#### Extracted text:

Freshman Seminar: Introduction to the Science of Climate Change Prof. Jordi Miralda-Escudé, F 9:30

Lecture 1: What determines the temperature of the Earth?

Earth is heated by the Sun. The rate of heating depends on the flux of radiation energy that reaches the Earth from the Sun.

What is flux? Flux is the amount of energy that reaches the Earth per unit of area and per unit of time, or power reaching per unit of area.

What does the flux from the Sun depend on?

• The more luminous the Sun, the greater the flux.
• The greater the distance from the Sun, the lower the flux.
• More quantitatively, the flux increases in proportion to the luminosity of the Sun and inversely proportional to the square of the distance from the Sun.

If the energy coming from the Sun into the Earth was the only exchange of energy that the Earth had with outer space, what would happen to the Earth?

• Because energy is conserved (neither created nor destroyed), the energy coming from the Sun would keep accumulating as heat in the Earth. The Earth would need to get hotter and hotter.

So what is necessary for the Earth to maintain a constant temperature?

• The Earth also needs to cool down, losing the same energy to space as it gains from the Sun, so that its temperature is in balance.

How does the Earth cool down?

#### The tasks:
a) Reproduce the climate lecture notes from "If the energy" up to and including "a constant temperature?".
b) In the climate lecture notes, how does the flux from the Sun change with the distance from the Sun?
c) Translate this sentence from the climate lecture notes into Spanish: "The more luminous the Sun, the greater the flux."

#### Data provided:
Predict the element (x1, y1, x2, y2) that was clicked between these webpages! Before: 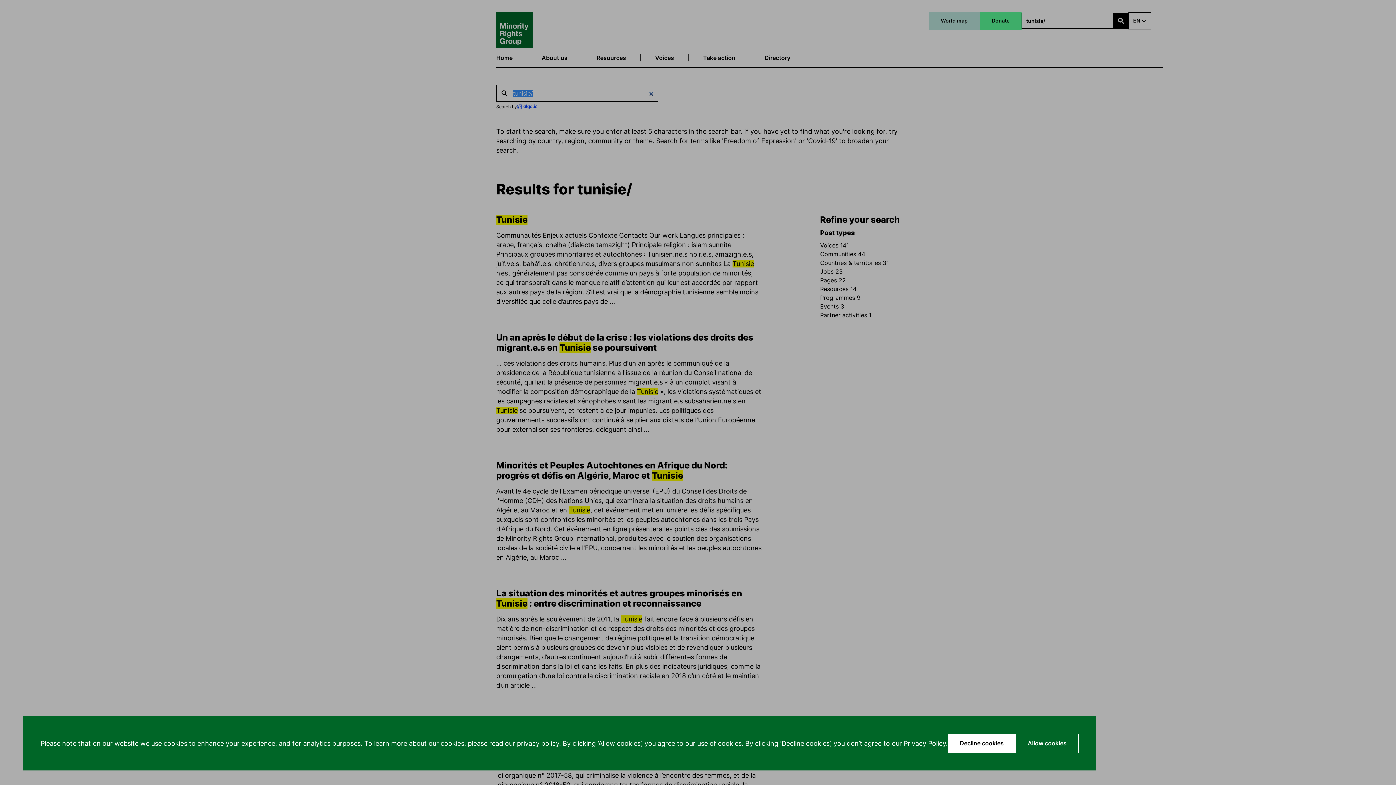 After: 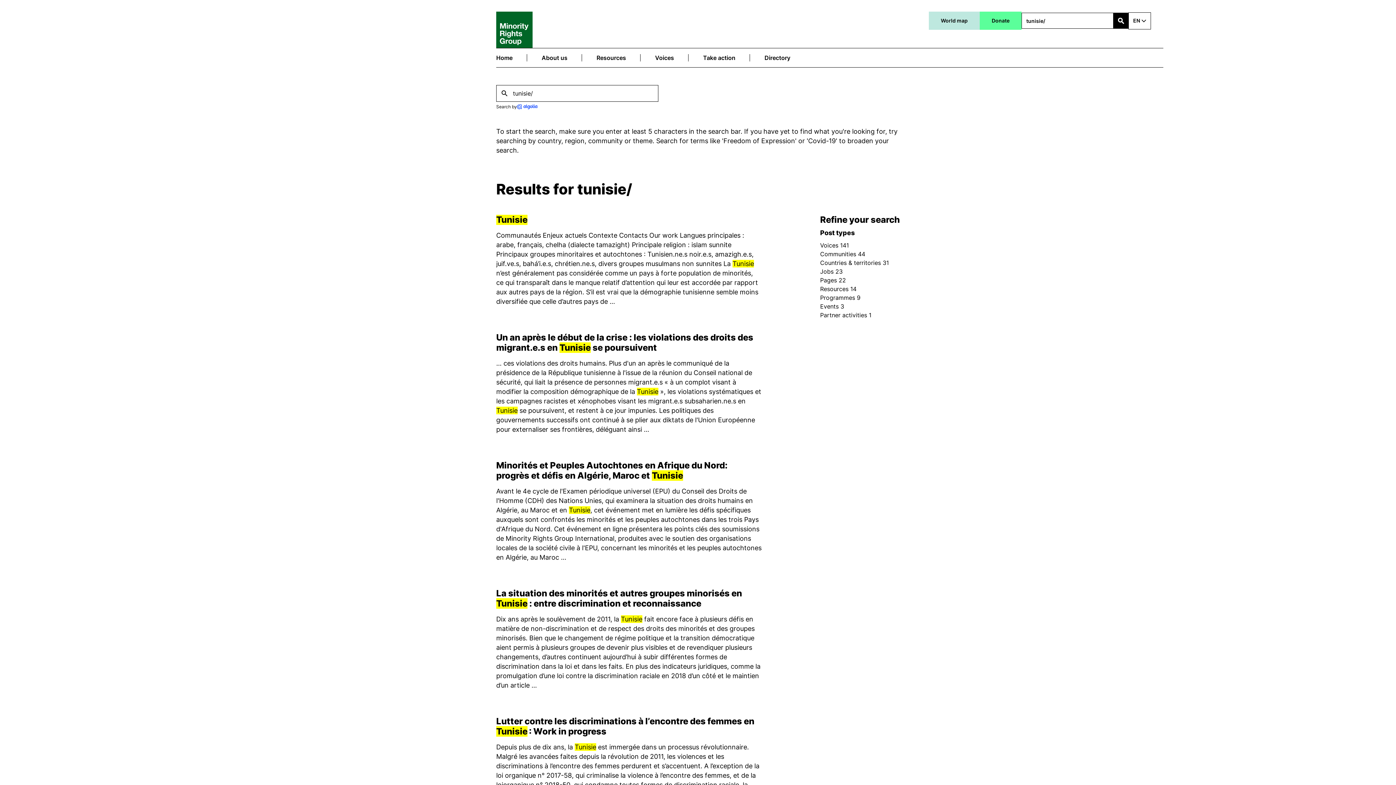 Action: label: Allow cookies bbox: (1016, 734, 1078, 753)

#### Answers below:
a)
If the energy coming from the Sun into the Earth was the only exchange of energy that the Earth had with outer space, what would happen to the Earth?

• Because energy is conserved (neither created nor destroyed), the energy coming from the Sun would keep accumulating as heat in the Earth. The Earth would need to get hotter and hotter.

So what is necessary for the Earth to maintain a constant temperature?

b) It falls as distance grows, in inverse proportion to the square of the distance from the Sun.

c) Cuanto más luminoso es el Sol, mayor es el flujo.